Tattoos and regret

Just came out of Rabbits Eat Lettuce 2026 where I didn’t wear a shirt in five days (the bush is hot here) and I haven't thought about my tattoos once.

That's not entirely true. There's one on my chest that irritates me every time I catch it. Wrong style. Doesn't fit with the rest. It's been there for ten years and it still hums in the background like a fridge you can't switch off.

I used to want it gone. Laser it. Bare skin. Clean slate.

But I didn't. And the reason I didn't is worth talking about.

Mark Nara has been tattooing me for years. He uses this idea of composting. If something on your body doesn't sit right, you have two options. You can process it. Sit with it. Let it break down slowly until it feeds the next thing. Or you can rip it out, bury it deep, wrap it in plastic and pretend it was never there.

The second option feels decisive. It feels like action. But the thing is still there. The body recorded it.
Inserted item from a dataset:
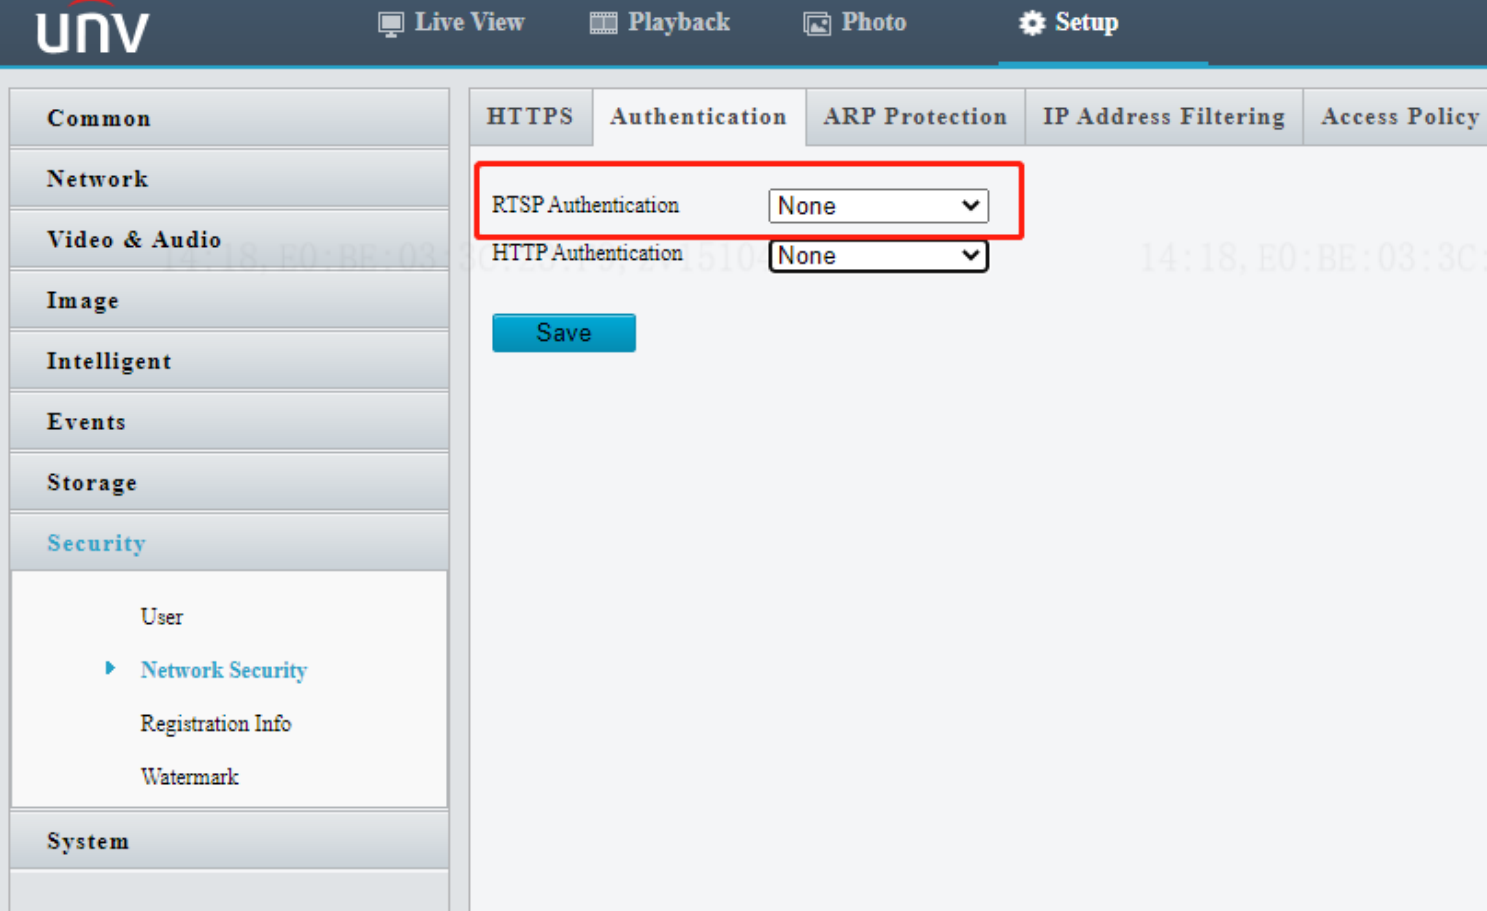
Task: Switch to the HTTPS tab
Action: pos(531,116)
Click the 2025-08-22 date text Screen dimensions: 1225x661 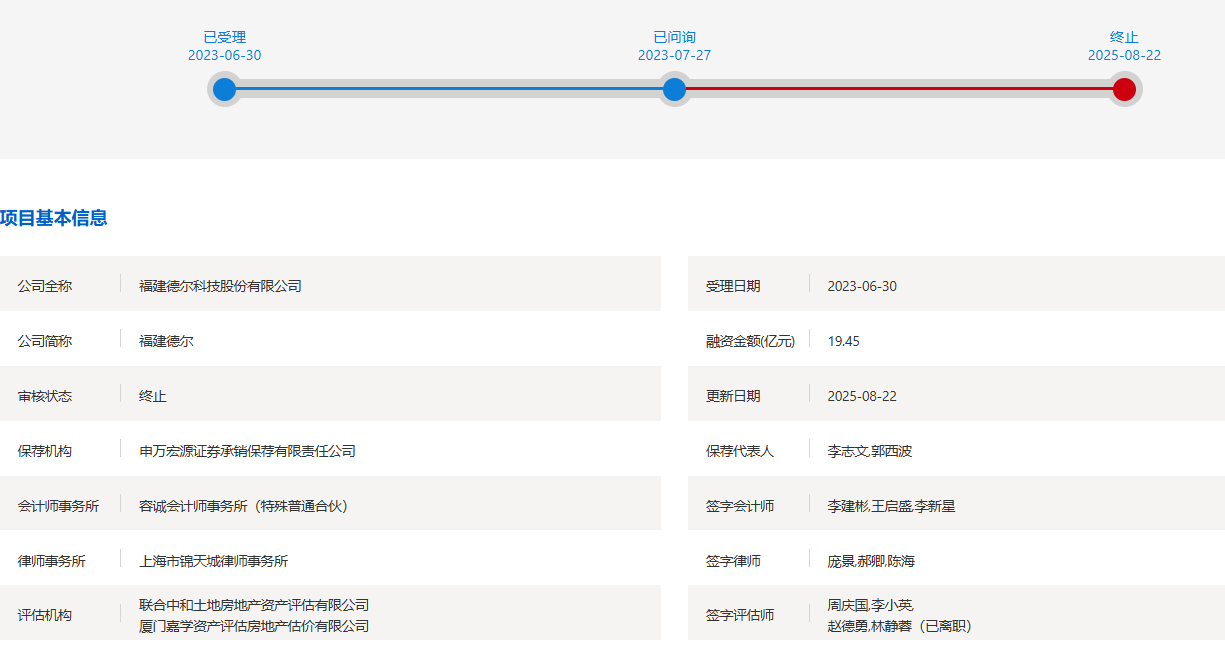1124,55
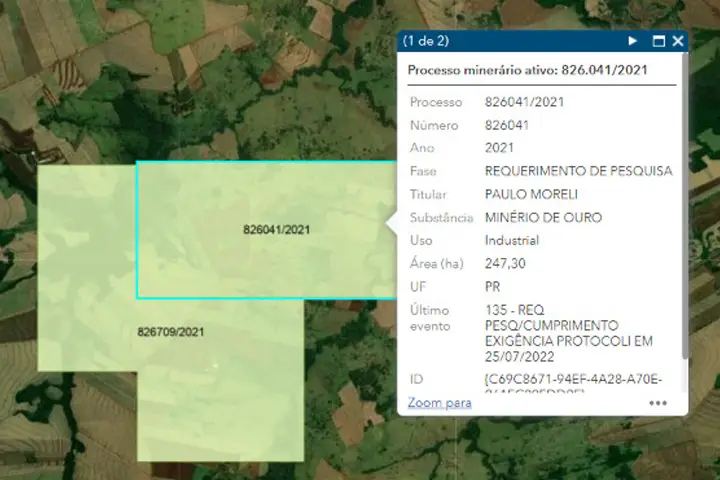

The skin remembers. You just made it harder to access.

Tattoo regret is a spectrum. There's the people who are devastated. And there's the people who say they don't regret anything but won't look at a certain spot. Both ends are carrying something. The difference is whether you process it or just push it further from view.

At some point I stopped calling that chest piece a mistake. Started calling it a misfire. Different word. Completely different relationship to what happened. A mistake is a dead end. You got it wrong. A misfire has trajectory. There was intent. It just didn't land where you aimed it.

That reframe matters. Because if it was a misfire, there's something to learn about your aim. If it was just a mistake, there's nothing to do but feel bad about it.

I've got tattoos I love. Pre-colonial Colombian work that I planned for years. Pieces that record exactly who I was at a specific point in time. And I've got that one on my chest that doesn't belong. They're all doing the same job. They're all keeping score.

The body records everything. The good ink and the bad ink. The wins and the misfires. You don't get to choose what it remembers. You only get to choose whether you let it break down into something useful or bury it so deep the flowers won't grow.